Y hace falta un catalanismo inclusivo, que pasa por la liberación de los presos y las presas, y por la definitiva desjudicialización del conflicto, el abandono definitivo de cualquier tentación unilateral y la apuesta decidida por soluciones políticas negociadas. También desde el reconocimiento que es la ciudadanía de Catalunya quien tiene la última palabra, con su voto, sobre las soluciones que se acuerden sobre el futuro de Catalunya. Siempre sin pedir que nadie abandone sus legítimos objetivos políticos.
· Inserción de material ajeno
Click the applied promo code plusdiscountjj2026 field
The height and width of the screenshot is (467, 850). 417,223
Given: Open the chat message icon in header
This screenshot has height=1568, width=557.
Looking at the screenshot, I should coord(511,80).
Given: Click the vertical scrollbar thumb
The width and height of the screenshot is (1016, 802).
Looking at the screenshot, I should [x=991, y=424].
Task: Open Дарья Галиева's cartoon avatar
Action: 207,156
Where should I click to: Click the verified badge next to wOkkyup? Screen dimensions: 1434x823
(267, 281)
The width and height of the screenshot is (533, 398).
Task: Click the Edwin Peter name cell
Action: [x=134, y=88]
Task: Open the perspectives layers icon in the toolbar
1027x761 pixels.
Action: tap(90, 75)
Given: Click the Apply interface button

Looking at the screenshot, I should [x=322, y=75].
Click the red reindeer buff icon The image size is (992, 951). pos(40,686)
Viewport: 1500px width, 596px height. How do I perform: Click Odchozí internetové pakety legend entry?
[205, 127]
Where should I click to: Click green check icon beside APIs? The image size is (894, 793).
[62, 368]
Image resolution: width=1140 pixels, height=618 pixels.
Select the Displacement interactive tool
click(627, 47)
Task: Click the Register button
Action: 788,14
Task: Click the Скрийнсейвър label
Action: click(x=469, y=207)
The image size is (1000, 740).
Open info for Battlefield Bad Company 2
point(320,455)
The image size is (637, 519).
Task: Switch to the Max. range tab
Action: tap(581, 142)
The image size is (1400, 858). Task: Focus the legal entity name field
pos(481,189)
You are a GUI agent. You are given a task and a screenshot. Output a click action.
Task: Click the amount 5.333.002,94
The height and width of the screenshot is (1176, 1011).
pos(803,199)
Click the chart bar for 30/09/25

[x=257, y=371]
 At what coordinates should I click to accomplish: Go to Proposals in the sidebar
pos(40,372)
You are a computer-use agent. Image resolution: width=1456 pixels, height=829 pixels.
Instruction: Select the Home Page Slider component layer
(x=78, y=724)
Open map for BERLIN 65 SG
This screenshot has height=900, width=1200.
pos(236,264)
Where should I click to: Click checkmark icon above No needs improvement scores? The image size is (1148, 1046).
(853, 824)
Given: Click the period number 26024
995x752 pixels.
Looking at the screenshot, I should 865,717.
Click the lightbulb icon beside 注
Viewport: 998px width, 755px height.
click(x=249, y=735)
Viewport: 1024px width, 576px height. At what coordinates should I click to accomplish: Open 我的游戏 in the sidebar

Este nuevo catalanismo puede ser el pegamento de una nueva mayoría de izquierdas en Catalunya, que apueste nítidamente por el diálogo. Es evidente que los objetivos finales de las fuerzas políticas progresistas, sobre la relación Catalunya-España, son diferentes, pero pueden ser coincidentes las políticas para hacer frente a la crisis social, ecológica y sobre todo coincidimos en que el único camino para resolver el conflicto político es el diálogo y la negociación.
Durante los meses de la crisis sanitaria se han ido conformando varios consensos sociales que ahora tenemos que concretar en un nuevo contrato social, con el apoyo de grandes mayorías que nos permitan avanzar.